Make no mistake about it; this is not a question for the Yeshiva student alone; every Jew knows the seclusion of the desert, along with the challenge of ‘conquering the land’, and the spiritual tension that exists between them.

We begin our day with a brief retreat into the spiritual desert; an opportunity to pray and/or take some time to study Torah, before the pressures of daily life engulf us.

Early in the morning, when the kids are still asleep and the phone is quiet, one has a little time to re- experience the desert; to explore once again a closer relationship with life and living, and the source of it all...

But then we emerge into the ‘land’ with all the stirrings of doubt that of necessity come with the world of business, labor, and even the practical mitzvoth of building a better world.

And how often do we feel that the ‘land’ is ‘consuming’ us? That even while we are still in the desert learning or praying, we cannot help but watch our minds wander off to the land and all its concerns....

Our challenge, however, is to see Hashem everywhere, and to bring that desert with us into the land every day, and everywhere we go...

One wonders whether this is at the root of world Jewry’s reluctance even now, to take that challenging step, and enter the land of Israel.

For those who pay lip service every day, even three times a day, to ‘returning home to Jerusalem’, and have been on ‘missions’ spying out the land, not once but many times, perhaps the challenge of entering the land and leaving behind a ‘desert’ where kosher food and magnificent Yeshiva day school educations are a phone-call away, is too challenging.
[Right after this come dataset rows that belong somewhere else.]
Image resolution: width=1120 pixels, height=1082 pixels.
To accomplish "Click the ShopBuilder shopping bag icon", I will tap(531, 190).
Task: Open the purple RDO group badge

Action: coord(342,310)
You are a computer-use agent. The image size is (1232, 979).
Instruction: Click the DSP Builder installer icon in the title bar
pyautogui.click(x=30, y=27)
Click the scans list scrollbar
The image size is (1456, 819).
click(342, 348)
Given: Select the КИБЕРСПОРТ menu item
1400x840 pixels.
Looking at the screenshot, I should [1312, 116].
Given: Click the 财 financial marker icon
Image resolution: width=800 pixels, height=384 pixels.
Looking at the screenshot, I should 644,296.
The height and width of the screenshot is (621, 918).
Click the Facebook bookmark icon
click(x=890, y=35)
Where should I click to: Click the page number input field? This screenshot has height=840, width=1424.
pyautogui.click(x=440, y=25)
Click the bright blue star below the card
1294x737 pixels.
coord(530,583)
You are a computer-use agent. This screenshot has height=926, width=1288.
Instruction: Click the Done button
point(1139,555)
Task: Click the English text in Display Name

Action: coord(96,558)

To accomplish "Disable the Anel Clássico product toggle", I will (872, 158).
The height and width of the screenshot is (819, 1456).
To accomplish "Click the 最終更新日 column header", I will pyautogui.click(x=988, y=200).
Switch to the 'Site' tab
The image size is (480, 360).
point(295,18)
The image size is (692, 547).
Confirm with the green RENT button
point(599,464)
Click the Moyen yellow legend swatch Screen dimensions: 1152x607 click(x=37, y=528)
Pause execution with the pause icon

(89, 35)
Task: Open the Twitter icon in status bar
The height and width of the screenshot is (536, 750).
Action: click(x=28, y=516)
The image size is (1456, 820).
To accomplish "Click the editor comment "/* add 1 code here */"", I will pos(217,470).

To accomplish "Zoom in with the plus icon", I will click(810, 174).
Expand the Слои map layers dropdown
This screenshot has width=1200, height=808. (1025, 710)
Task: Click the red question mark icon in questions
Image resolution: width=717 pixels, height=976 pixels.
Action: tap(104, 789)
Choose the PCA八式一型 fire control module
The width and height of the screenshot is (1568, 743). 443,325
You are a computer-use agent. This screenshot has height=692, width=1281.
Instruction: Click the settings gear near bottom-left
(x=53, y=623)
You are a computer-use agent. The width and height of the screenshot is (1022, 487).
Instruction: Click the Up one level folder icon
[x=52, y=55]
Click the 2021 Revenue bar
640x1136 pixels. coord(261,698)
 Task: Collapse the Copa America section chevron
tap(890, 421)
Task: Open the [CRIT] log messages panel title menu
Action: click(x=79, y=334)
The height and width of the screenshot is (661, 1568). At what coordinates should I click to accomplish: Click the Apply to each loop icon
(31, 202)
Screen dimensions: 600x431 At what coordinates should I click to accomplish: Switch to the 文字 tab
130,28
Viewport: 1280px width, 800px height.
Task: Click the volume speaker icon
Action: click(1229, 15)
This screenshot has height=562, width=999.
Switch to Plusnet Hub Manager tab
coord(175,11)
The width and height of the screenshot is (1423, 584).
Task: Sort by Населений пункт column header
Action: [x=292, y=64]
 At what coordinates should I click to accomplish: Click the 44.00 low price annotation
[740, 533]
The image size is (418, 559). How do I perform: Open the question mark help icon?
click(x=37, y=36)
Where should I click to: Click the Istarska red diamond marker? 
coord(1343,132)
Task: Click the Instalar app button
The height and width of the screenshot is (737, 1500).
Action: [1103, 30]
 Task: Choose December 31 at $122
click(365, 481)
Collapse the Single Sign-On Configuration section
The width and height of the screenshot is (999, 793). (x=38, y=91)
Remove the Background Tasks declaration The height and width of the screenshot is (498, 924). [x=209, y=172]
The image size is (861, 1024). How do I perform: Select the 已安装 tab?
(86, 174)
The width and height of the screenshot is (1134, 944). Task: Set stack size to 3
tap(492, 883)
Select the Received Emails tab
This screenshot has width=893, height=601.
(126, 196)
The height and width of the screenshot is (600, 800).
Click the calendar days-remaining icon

Maybe there is much we can all learn from the mistake of the spies three thousand years ago....

So, how do we know we are ready to enter the world? Perhaps as long as the question still bothers us, we are ready. As long as we feel the tug to return to the desert, and as long as we still yearn for the spiritual heights of Sinai and the splitting of the Red Sea, we can at least bring that experience with us into the world every day.

And if the question is no longer there, maybe that is when we need to take some time, retreat a little and discover a little desert in our lives, so that we can again bring it with us back into the world....

Today, more than ever, we need as a people, to find this balance.

May Hashem bless us all to experience both the desert and the land, soon, in the Land we all dream of, the land we call home.